* Begin *

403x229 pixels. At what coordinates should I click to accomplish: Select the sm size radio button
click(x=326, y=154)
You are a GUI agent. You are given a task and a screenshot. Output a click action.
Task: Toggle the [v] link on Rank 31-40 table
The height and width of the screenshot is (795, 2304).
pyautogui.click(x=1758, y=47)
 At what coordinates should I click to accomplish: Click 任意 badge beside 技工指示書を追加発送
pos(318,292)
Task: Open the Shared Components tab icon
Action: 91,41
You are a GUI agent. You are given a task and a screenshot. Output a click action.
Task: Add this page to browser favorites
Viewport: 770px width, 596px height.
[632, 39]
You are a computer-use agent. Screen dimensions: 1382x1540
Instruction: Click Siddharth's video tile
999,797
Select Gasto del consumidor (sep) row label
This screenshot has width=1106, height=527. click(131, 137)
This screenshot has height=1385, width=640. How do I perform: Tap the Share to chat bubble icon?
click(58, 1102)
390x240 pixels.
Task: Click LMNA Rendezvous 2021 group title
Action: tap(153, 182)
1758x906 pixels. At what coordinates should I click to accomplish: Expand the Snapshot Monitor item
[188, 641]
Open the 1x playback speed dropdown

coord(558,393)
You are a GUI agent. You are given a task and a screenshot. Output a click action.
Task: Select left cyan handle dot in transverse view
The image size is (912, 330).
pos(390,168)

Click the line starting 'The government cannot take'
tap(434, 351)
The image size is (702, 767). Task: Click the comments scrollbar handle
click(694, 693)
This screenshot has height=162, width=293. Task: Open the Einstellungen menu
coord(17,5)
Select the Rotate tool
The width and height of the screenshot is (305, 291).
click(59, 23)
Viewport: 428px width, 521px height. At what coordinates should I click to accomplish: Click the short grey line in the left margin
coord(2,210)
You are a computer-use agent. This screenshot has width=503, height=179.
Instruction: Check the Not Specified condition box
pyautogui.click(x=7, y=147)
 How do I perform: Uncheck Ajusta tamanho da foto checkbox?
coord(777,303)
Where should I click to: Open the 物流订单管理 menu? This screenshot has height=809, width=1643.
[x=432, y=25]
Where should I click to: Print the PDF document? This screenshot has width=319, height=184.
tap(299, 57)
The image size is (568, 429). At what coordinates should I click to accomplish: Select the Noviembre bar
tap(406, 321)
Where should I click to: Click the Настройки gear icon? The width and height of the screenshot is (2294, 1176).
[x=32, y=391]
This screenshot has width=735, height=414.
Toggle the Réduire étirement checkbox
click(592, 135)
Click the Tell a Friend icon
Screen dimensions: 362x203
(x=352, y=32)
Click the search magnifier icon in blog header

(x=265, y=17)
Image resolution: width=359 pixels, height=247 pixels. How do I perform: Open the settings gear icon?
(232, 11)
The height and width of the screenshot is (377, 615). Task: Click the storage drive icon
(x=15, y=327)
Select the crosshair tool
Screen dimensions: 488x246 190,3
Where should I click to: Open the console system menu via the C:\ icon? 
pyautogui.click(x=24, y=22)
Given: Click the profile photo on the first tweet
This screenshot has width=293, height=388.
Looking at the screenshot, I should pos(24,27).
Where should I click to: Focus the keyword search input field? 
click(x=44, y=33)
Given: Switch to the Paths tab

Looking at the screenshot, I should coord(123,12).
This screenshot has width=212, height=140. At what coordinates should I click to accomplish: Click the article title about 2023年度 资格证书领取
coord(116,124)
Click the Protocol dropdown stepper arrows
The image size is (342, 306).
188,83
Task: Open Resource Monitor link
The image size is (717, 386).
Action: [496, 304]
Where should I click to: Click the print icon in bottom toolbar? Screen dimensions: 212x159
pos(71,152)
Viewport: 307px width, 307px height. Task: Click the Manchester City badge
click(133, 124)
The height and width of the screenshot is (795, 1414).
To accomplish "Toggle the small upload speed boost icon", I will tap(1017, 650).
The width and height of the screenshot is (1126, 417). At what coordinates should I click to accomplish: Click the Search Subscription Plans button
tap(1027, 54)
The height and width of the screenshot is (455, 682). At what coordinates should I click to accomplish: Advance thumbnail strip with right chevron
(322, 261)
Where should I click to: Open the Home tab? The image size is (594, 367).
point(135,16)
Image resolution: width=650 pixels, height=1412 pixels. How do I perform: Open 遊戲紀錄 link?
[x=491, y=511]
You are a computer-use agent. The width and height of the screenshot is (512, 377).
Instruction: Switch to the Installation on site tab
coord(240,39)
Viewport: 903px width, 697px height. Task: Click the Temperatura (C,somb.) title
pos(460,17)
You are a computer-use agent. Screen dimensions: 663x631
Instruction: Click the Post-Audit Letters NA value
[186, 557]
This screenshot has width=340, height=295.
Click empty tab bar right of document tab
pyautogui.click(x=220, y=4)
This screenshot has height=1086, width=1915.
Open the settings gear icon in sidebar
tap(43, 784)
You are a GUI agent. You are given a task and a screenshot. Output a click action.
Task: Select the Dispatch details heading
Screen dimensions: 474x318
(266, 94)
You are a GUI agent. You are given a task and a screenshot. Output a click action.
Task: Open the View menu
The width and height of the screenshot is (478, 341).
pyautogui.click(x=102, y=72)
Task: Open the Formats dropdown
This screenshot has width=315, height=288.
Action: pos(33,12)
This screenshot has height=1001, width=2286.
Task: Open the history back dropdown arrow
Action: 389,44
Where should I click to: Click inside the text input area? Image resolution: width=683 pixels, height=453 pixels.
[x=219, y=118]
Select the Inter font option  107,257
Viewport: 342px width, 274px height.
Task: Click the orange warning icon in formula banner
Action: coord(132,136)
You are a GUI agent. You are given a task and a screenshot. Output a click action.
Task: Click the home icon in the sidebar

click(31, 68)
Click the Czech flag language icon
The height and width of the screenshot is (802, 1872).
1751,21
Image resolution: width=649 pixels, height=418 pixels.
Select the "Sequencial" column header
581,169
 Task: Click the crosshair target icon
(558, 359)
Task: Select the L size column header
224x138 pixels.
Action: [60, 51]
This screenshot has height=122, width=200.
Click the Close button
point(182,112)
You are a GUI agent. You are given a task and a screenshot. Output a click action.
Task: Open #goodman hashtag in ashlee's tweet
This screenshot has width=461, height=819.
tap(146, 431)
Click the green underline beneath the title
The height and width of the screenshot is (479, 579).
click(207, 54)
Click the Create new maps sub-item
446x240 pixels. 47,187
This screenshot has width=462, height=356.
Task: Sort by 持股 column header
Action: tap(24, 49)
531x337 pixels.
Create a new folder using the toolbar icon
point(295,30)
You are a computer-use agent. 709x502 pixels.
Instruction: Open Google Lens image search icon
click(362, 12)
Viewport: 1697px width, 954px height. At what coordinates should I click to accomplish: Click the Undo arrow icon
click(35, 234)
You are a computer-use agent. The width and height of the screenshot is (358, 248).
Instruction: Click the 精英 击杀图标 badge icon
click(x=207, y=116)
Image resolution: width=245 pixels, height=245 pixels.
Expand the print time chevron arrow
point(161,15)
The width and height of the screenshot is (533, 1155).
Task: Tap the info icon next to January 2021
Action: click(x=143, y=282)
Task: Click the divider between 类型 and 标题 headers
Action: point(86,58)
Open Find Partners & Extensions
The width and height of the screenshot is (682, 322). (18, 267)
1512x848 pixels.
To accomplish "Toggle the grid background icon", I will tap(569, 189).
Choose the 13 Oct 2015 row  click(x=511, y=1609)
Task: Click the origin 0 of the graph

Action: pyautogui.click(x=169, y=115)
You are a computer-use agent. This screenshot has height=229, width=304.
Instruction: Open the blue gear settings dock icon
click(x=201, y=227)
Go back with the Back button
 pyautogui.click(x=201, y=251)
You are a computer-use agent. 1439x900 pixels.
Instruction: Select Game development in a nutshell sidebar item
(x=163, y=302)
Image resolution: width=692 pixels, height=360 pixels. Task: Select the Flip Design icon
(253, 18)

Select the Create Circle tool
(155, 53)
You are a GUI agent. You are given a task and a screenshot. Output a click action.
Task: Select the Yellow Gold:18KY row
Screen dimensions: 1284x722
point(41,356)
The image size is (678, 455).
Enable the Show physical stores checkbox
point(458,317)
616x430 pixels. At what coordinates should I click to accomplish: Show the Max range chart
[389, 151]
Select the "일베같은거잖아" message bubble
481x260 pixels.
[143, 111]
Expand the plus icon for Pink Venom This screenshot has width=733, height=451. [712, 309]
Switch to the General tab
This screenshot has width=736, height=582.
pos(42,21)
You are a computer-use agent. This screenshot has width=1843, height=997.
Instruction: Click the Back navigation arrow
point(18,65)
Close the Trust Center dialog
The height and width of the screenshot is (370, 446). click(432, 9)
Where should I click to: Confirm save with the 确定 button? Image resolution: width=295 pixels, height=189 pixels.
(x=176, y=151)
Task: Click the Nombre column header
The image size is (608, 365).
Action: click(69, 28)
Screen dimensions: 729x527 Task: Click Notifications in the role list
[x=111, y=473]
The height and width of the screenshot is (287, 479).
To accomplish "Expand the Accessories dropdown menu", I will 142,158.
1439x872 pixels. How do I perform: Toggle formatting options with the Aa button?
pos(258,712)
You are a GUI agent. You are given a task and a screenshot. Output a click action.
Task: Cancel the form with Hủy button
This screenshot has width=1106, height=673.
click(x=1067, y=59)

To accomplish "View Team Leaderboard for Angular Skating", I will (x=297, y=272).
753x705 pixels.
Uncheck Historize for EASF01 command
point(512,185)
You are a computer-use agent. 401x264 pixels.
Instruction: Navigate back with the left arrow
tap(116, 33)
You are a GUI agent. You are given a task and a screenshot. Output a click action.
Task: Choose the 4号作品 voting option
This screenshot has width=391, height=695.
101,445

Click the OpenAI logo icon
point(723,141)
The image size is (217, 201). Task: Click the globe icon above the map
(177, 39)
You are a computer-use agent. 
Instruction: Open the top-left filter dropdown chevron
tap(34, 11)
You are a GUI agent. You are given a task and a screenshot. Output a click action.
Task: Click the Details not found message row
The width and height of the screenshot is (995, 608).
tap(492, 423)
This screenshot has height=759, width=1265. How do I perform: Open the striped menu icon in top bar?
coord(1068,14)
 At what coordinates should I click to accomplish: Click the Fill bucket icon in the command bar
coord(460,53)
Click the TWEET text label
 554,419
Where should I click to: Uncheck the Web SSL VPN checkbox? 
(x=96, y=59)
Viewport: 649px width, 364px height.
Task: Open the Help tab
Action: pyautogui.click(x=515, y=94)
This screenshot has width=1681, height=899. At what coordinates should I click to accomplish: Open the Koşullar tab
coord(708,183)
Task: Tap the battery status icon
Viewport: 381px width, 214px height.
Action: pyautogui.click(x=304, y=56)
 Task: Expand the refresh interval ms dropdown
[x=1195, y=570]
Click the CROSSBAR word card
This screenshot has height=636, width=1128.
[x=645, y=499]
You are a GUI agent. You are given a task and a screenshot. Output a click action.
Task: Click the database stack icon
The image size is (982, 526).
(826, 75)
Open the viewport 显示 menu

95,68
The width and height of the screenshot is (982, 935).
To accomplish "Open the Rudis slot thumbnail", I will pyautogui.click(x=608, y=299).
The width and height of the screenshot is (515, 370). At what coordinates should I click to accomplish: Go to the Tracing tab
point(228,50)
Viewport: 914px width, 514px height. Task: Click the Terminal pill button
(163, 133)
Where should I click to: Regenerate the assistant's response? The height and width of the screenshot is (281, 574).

* End *

What you are asked to do —
Set down everything above, from the line that contains "Image resolution: width=650" down to the line that contains "coord(240,39)", both included, with each one copied verbatim.

Answer to this exercise —
Image resolution: width=650 pixels, height=1412 pixels. How do I perform: Open 遊戲紀錄 link?
[x=491, y=511]
You are a computer-use agent. The width and height of the screenshot is (512, 377).
Instruction: Switch to the Installation on site tab
coord(240,39)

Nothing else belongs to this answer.